Copy out exactly the lines spanning the line with "Given: Make an offer on the gilet" to the line with "Open process info with the i button", inclusive, from the data underneath, with no pictures.

(Collected data)
○ ○ ○ ○
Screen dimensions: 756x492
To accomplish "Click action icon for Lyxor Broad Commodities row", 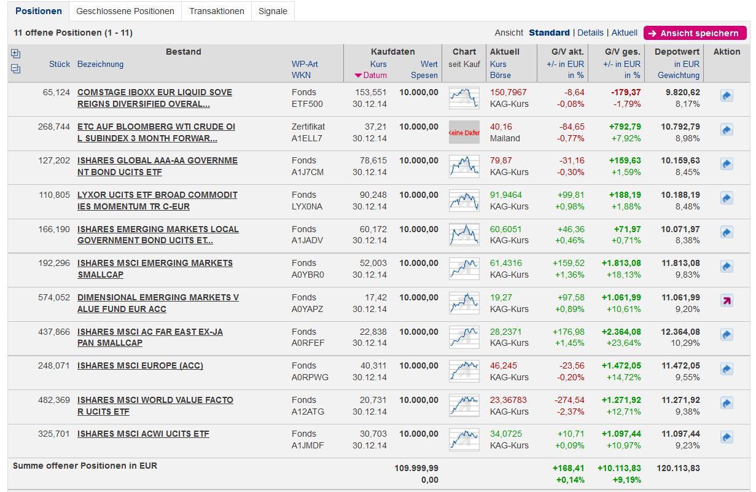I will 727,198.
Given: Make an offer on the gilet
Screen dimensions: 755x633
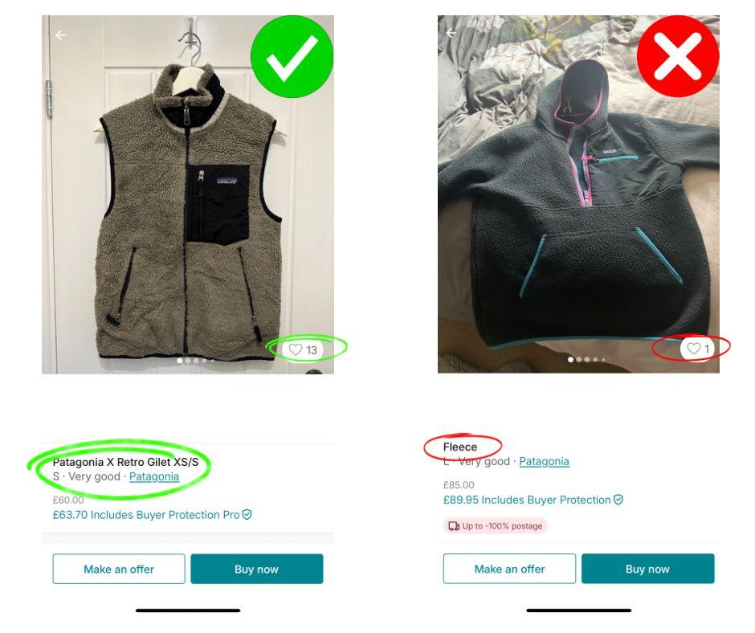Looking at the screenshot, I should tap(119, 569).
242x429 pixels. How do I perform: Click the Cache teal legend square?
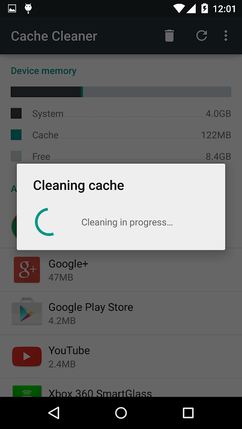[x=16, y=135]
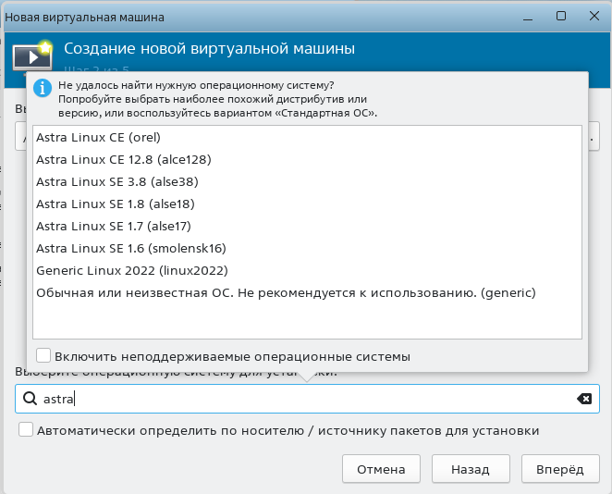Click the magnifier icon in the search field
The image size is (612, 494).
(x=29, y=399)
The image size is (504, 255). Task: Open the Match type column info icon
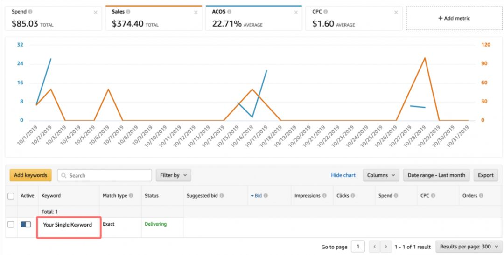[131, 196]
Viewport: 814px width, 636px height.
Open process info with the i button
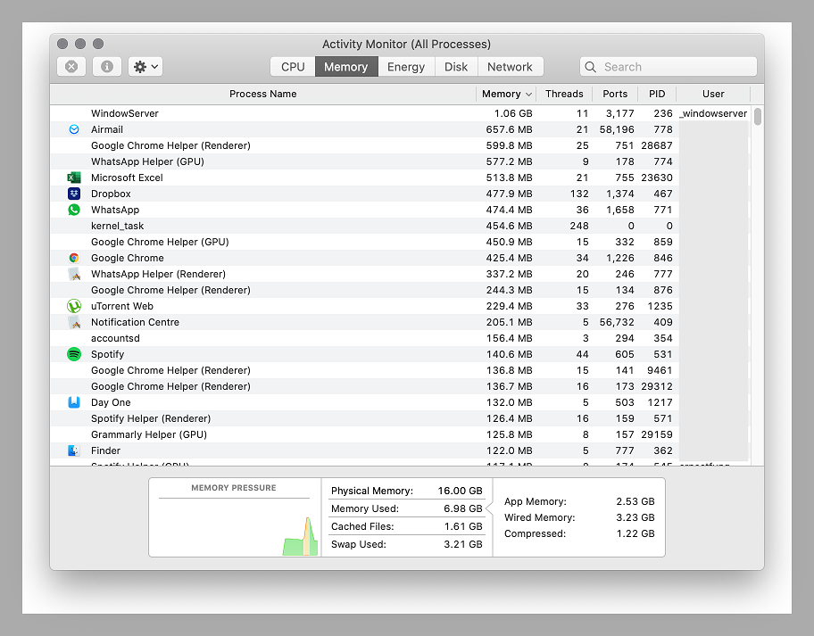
○ ○ ○ ○
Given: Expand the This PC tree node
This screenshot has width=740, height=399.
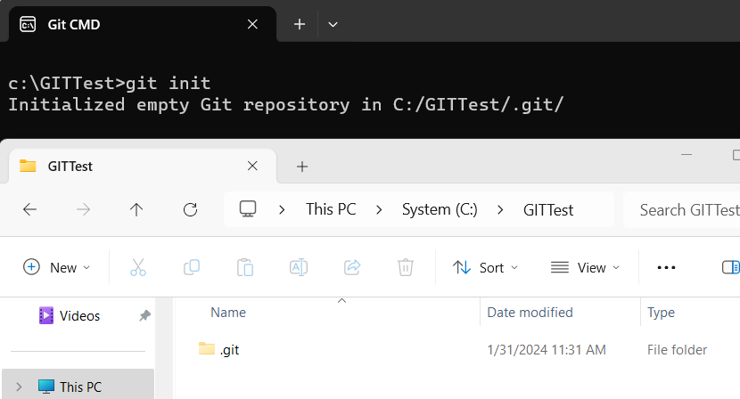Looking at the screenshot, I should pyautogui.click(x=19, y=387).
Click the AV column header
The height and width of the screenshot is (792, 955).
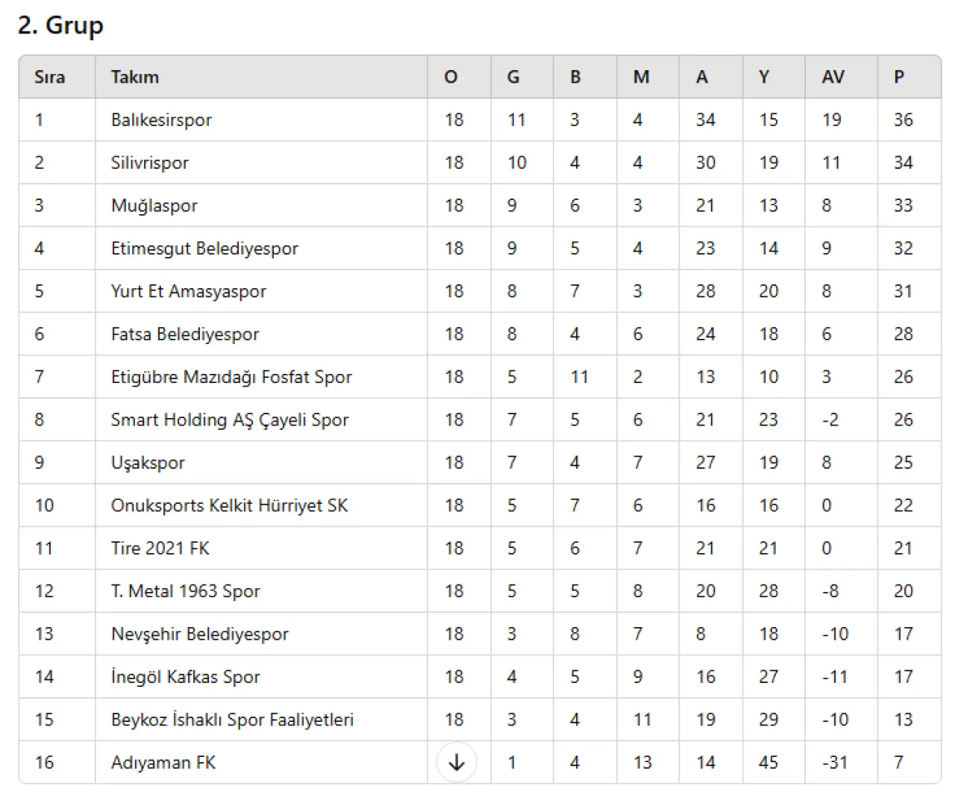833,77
○ ○ ○ ○
## YOUR SOLUTION
Given: Make an offer on the gilet
Screen dimensions: 755x633
Looking at the screenshot, I should tap(119, 569).
242x429 pixels. How do I perform: Click the Cache teal legend square?
[x=16, y=135]
Click the magnifier icon in the search field
The image size is (612, 494).
(x=29, y=399)
The image size is (504, 255). Task: Open the Match type column info icon
[131, 196]
Viewport: 814px width, 636px height.
Open process info with the i button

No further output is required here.